Moses and the Prophets spoke about Jesus Christ. They predicted what He would say and what He would do. They laid out the faith that one must confess to be saved. They even foretold His death and resurrection. So you have the words of Moses and the Prophets. But if you don’t hear them, then it won’t matter that you also have the words of Jesus who has risen from the dead. But do you believe them? Do you find them to be true and life-giving for you? Are they declaring the good things in eternity that you want to receive?
Those are the topics that Jesus’ words speak of. That is what He wishes to convey to you. His work was to atone for your sin, to shut the doors of Hades for you, to gain you access to Paradise forever. It has all been accomplished for you. All is done, so that you can receive your good things, so that you can be comforted for all eternity in the presence of Abraham, Moses, and all the Prophets. What Christ has earned through His death and resurrection is delivered to you through His Word—His forgiving Word, His watery Word, His feeding Word. As you hear and believe, then what Jesus has for you becomes yours.
That is the way it works. Having a heart only fixed on all the matters of this earth will keep you from receiving them. But having a heart transformed by the Holy Spirit, converted through repentance and then set on what Christ has to give makes those good things yours. This is what moves you from the fate of the rich man to the fate of Lazarus. Again, what determined their fates was their faith: refusal to heed the Lord’s Word led to disaster for the rich man, but trust in the Lord’s Word brought everlasting benefit to Lazarus—the one whom the Lord helped, just as promised in the Psalm: “Blessed is he whose help is the God of Jacob, whose hope is in the Lord his God, who made heaven and earth, the sea, and all that is in them, who keeps faith forever; who executes justice for the oppressed, who gives food to the hungry.”
So as you have been brought to faith through hearing the Word of Christ you are helped by Him. Unlike the nobles of Israel and the rich man, Jesus does not ignore your plight. Instead, He helps you, giving all that you need. Instead of leaving you at the outer gates, Christ makes you a part of His household. Jesus takes His finest robe of righteousness and clothes you with it. He sets up the finest banquet and seats you at the table, so that you may eat no crumbs, but your fill of the Bread of Life. He makes you an heir of all His riches, even a place in His heavenly kingdom. It is where the angels will bring you as your life in this world comes to and end.
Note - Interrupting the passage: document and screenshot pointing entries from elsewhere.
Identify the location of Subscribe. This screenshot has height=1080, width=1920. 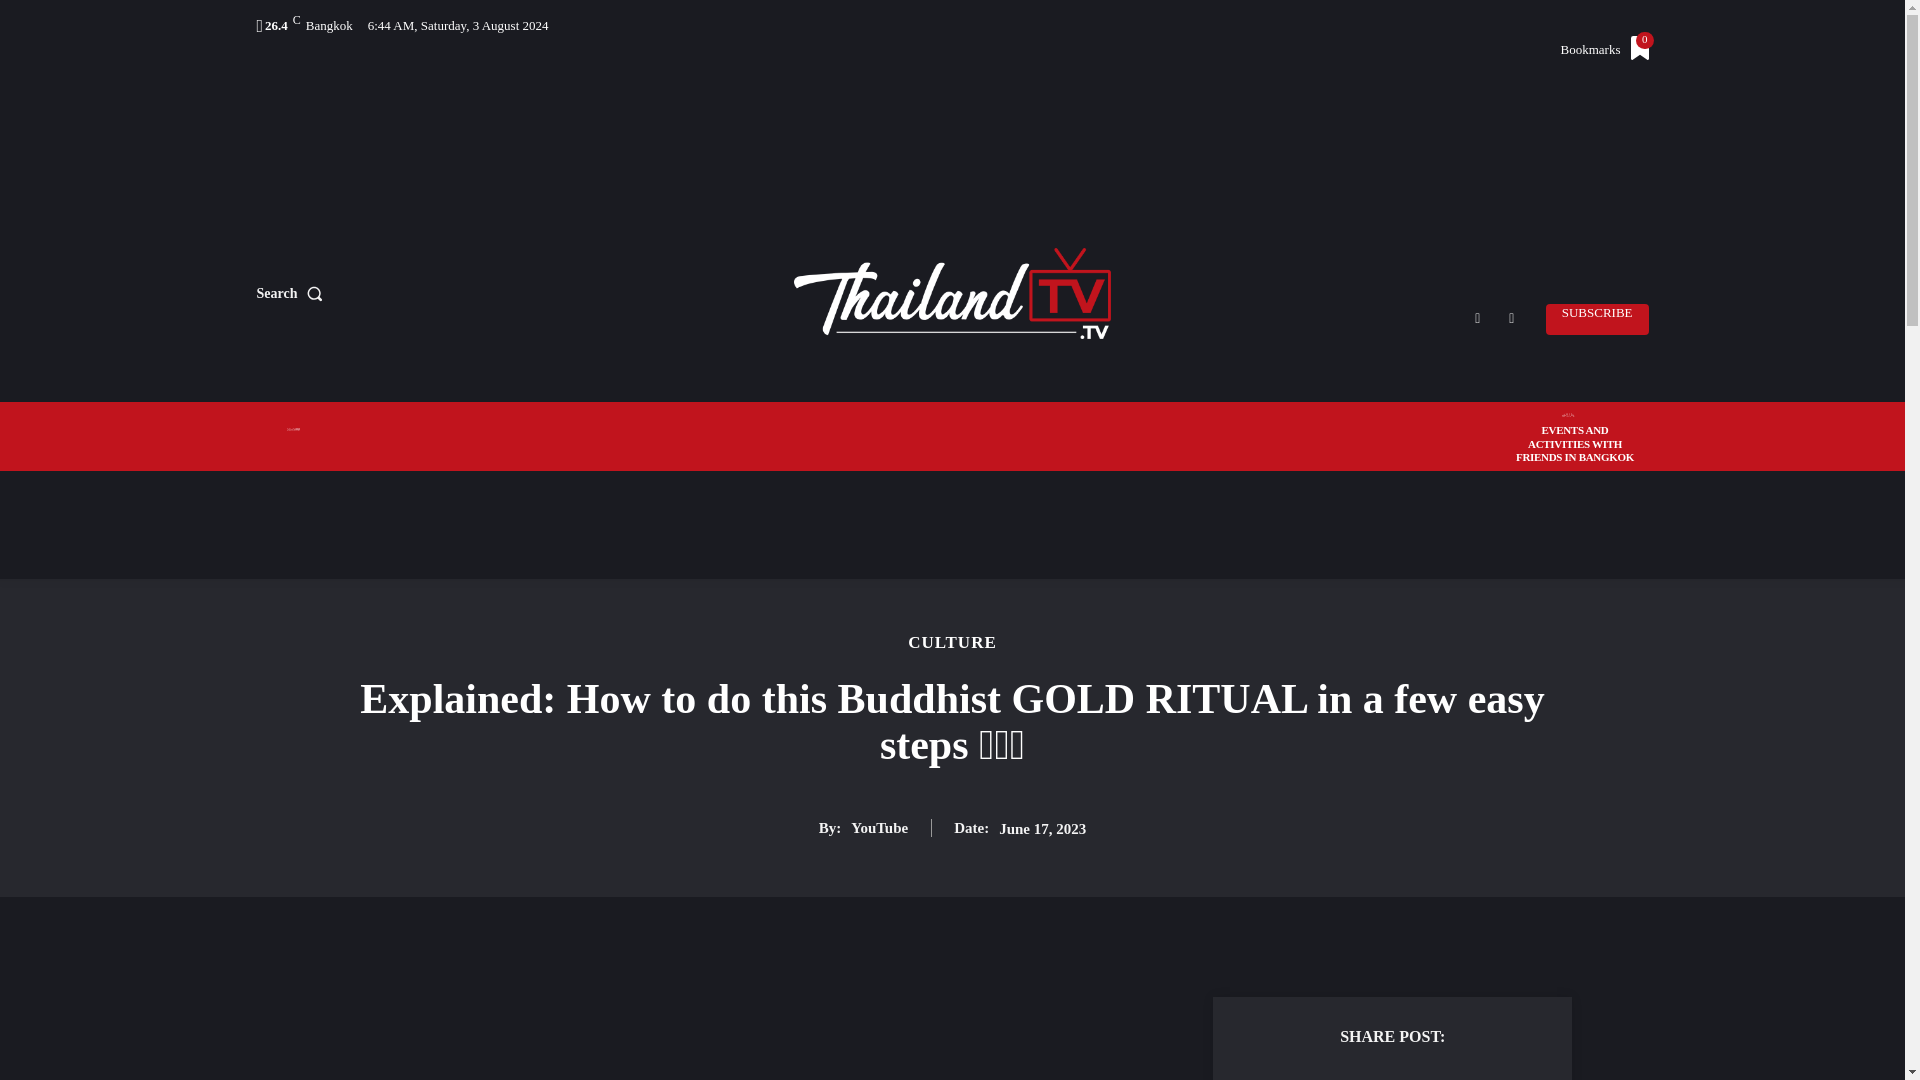
(1574, 426). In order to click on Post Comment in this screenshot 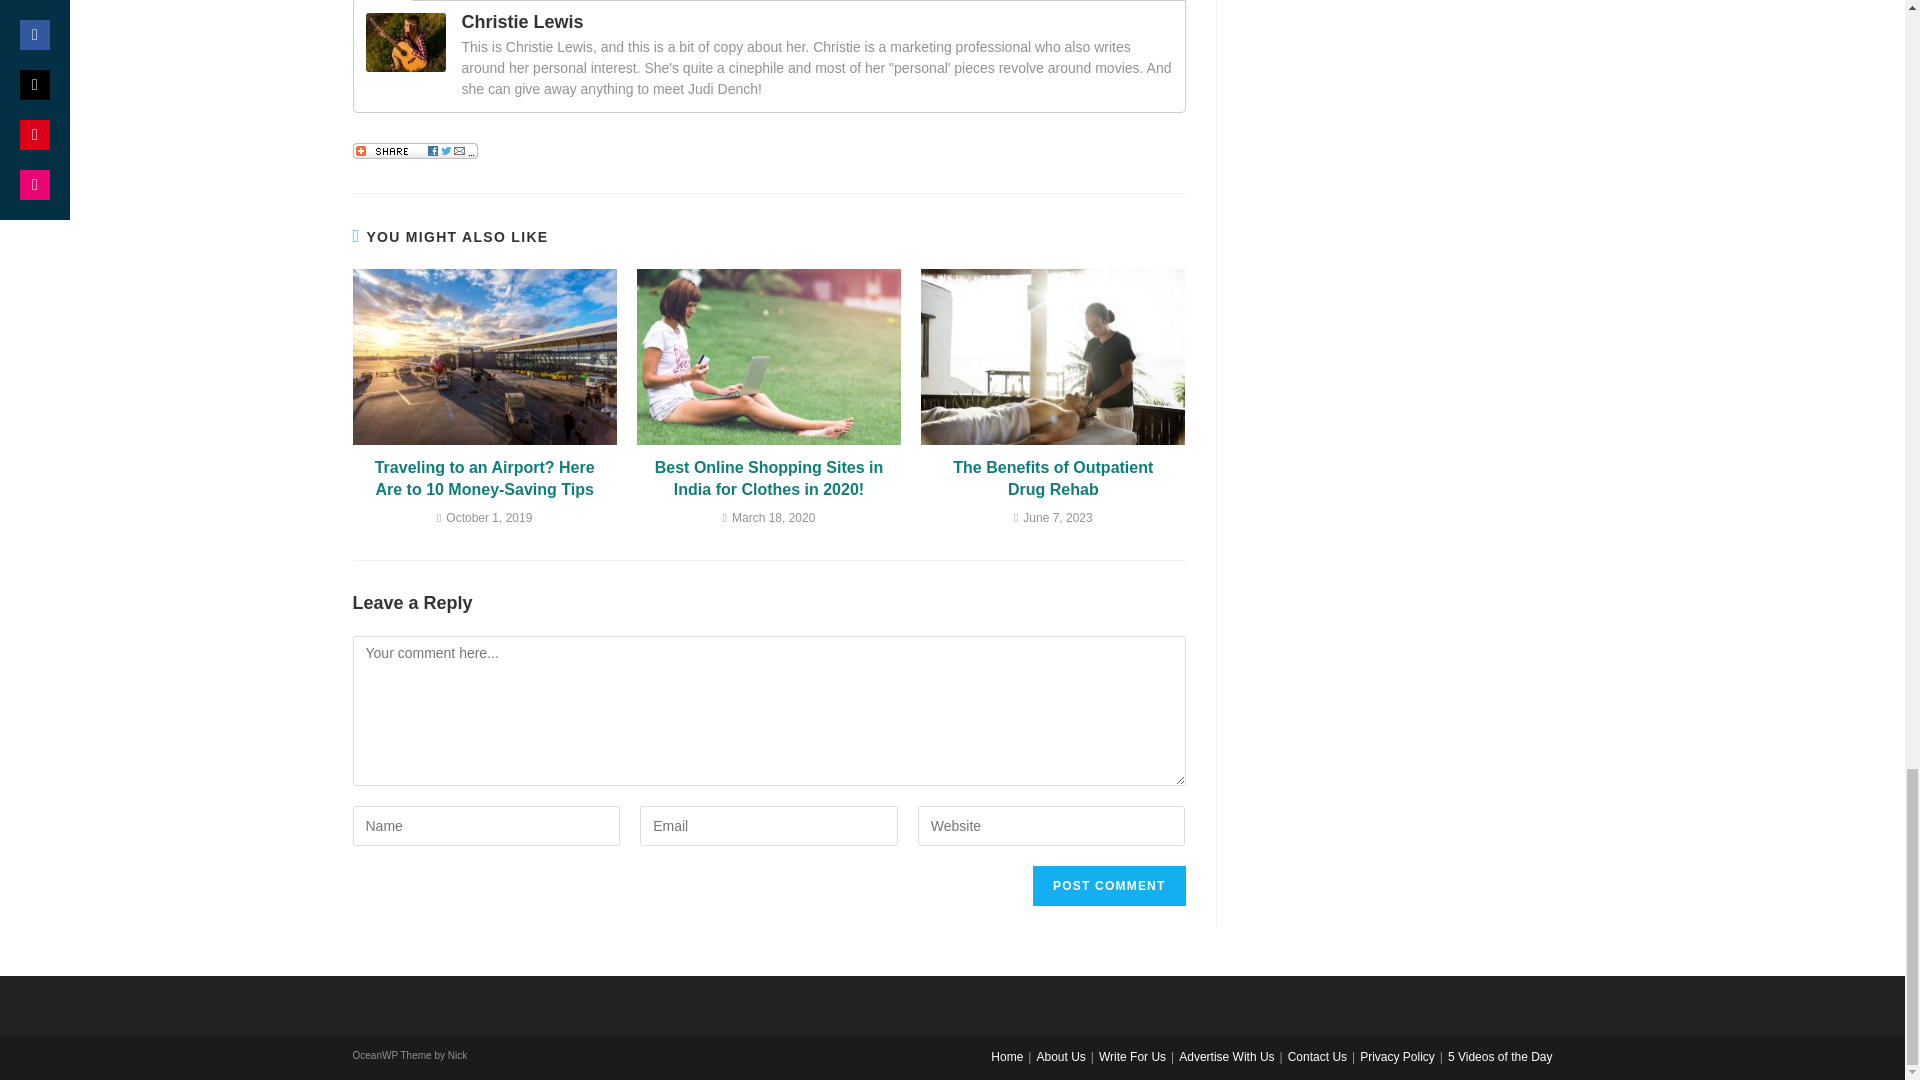, I will do `click(1108, 886)`. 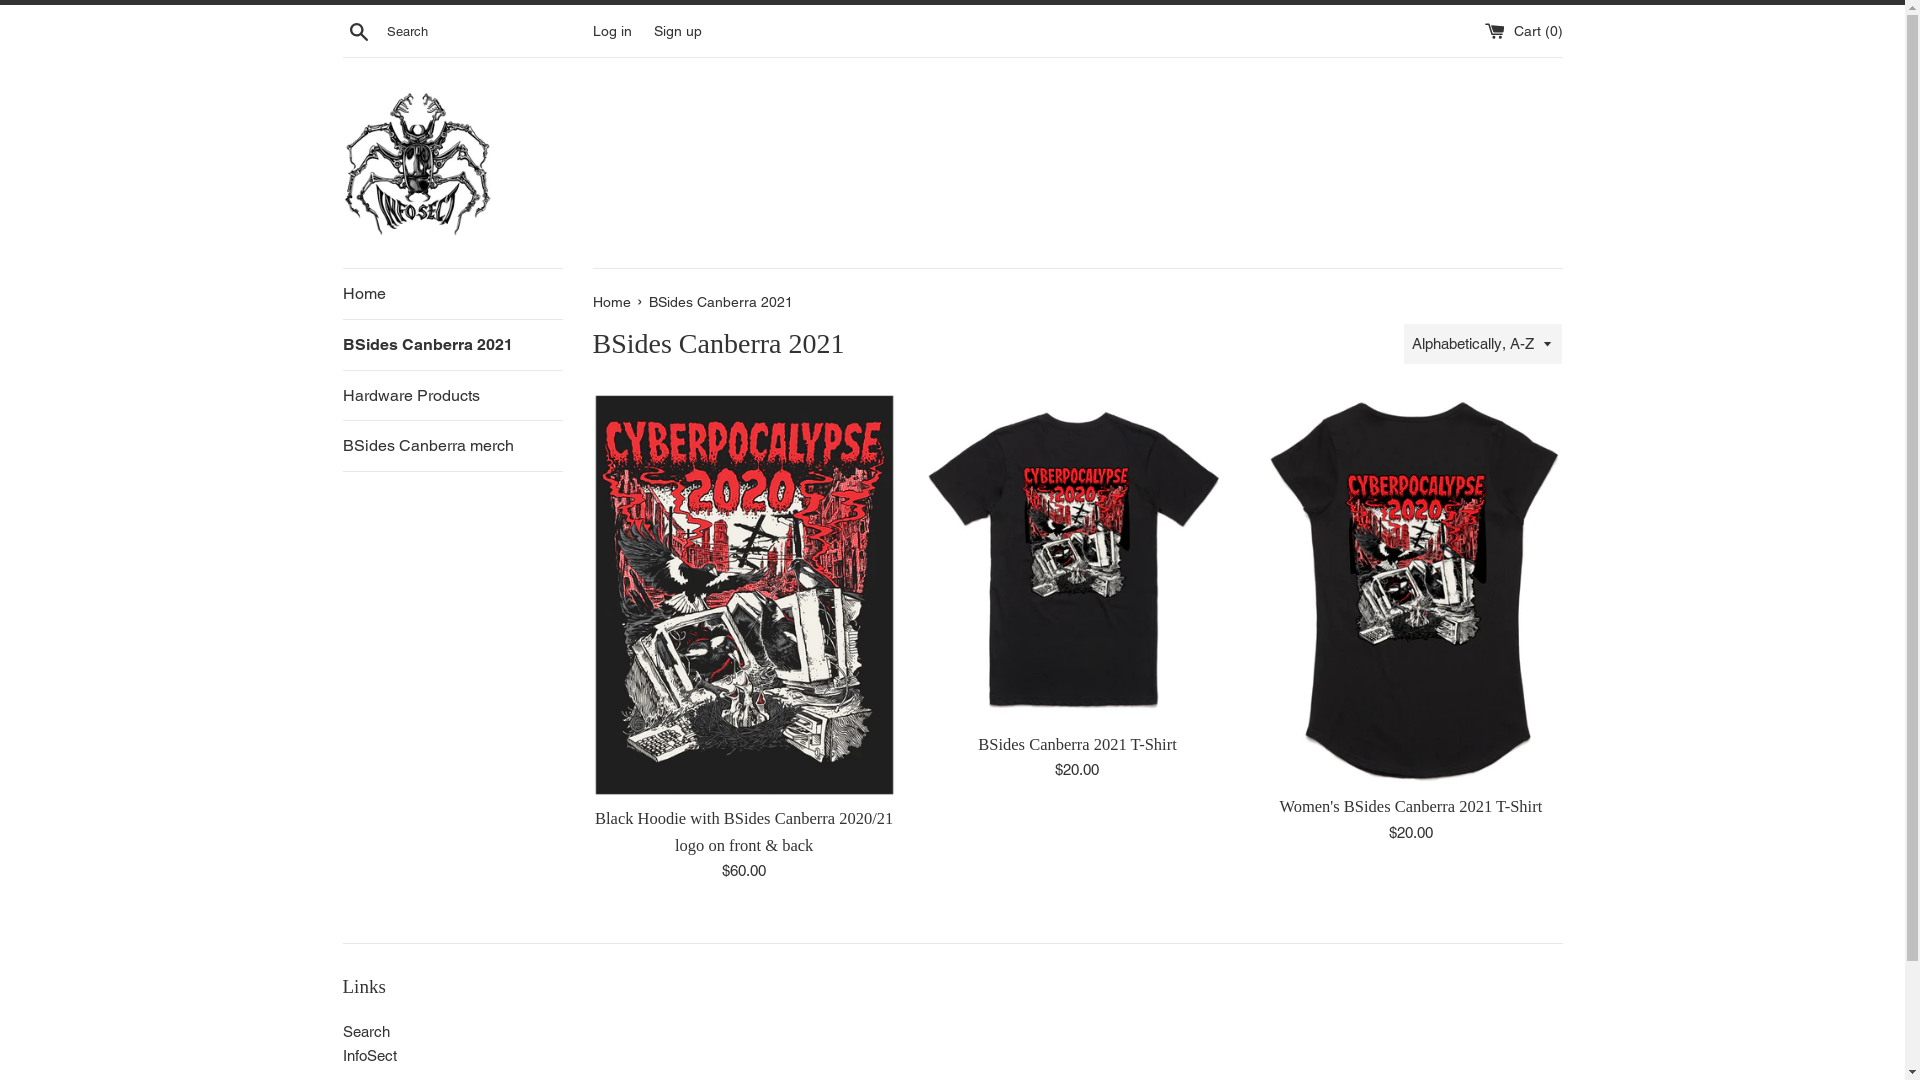 I want to click on Cart (0), so click(x=1523, y=30).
All this is how Christ makes you like Lazarus—one whom the Lord has helped.
But one more thing must be said concerning this statement of Jesus. The same Word that carries the Holy Spirit who transforms your hearts and souls and delivers Christ’s merits to you causes you to act like differently. As you have been helped by Christ, you should not neglect the plight of your neighbors. It does no good to be one helped by Christ, but then act like the rich man and ignore all the other Lazaruses around you. Instead, you are led to consider them as Christ considered you. Your churchbody will be emphasizing that in the next three years. This parish should note that emphasis and see how we can act accordingly.
Today, as you are welcomed into Christ’s household, clothed with Christ’s righteousness, and fed with Christ’s meal, remember that this is how you are helped by the Lord. That help is delivered through His Word. Pray that your hearts and minds may be transformed and enlightened—strengthened in faith toward the Lord and in fervent love toward one another—that you may believe the Covenant that He makes with you. So you shall avoid the dreadful fate of the rich man, but instead have all the good things like Lazarus.
T In the Name of the Father and of the Son and of the Holy Spirit.